Data section ->
▼

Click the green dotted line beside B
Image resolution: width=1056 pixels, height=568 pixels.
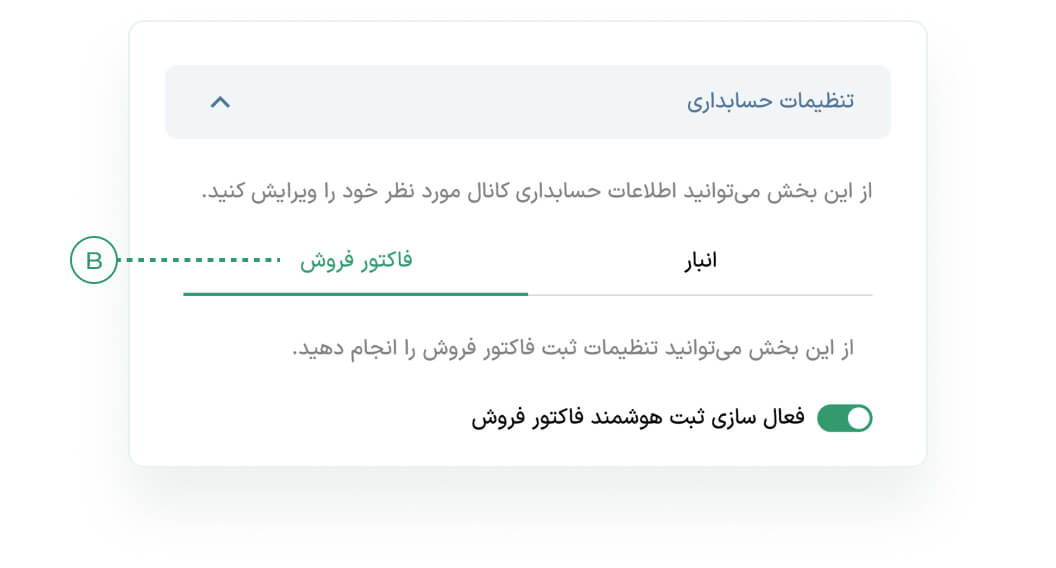coord(200,261)
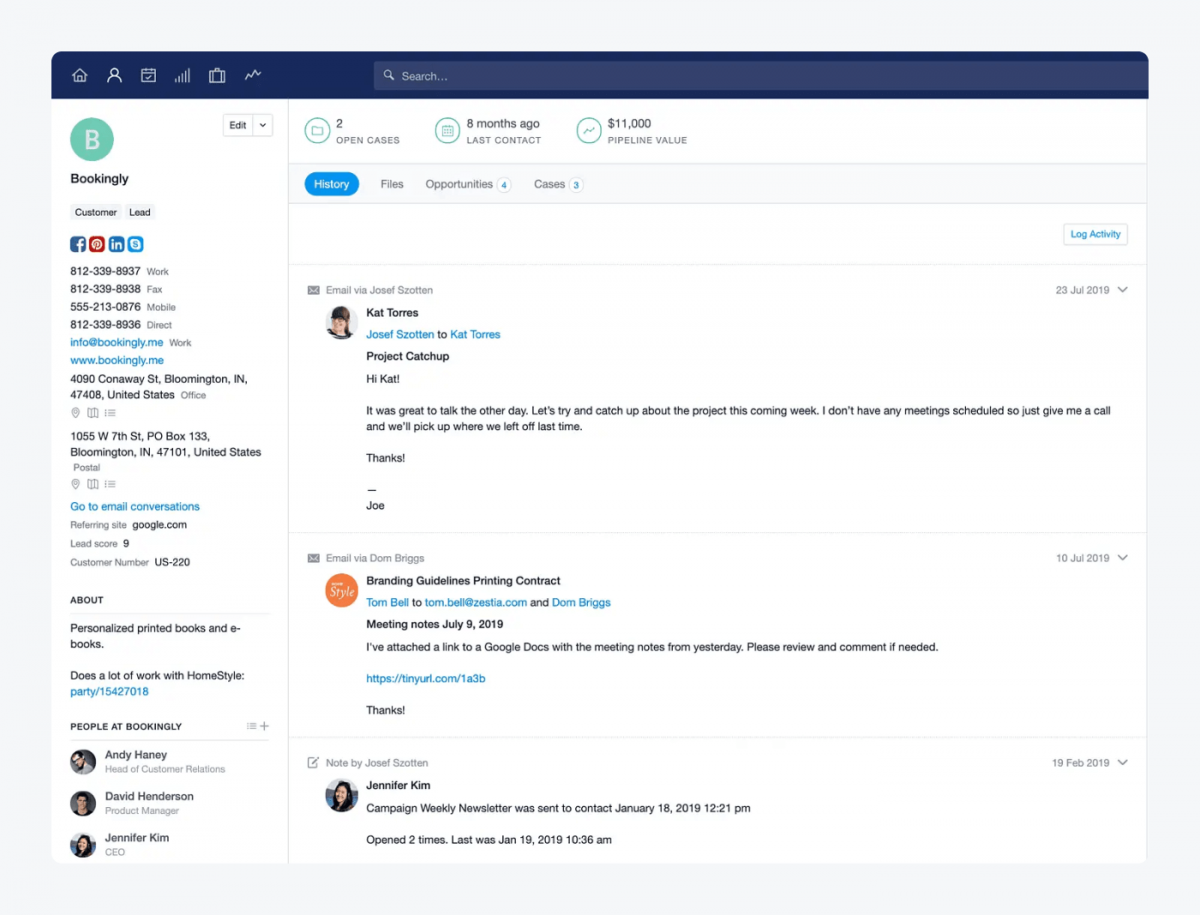Click the Reports bar-chart icon
The height and width of the screenshot is (915, 1200).
(182, 75)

▲

Give all the items above again with "dotted" replaced by "dashed", changing nothing else and leaving out the pictures.

Worked solution ->
Click the green dashed line beside B
Image resolution: width=1056 pixels, height=568 pixels.
coord(200,261)
Click the Reports bar-chart icon
The height and width of the screenshot is (915, 1200).
(182, 75)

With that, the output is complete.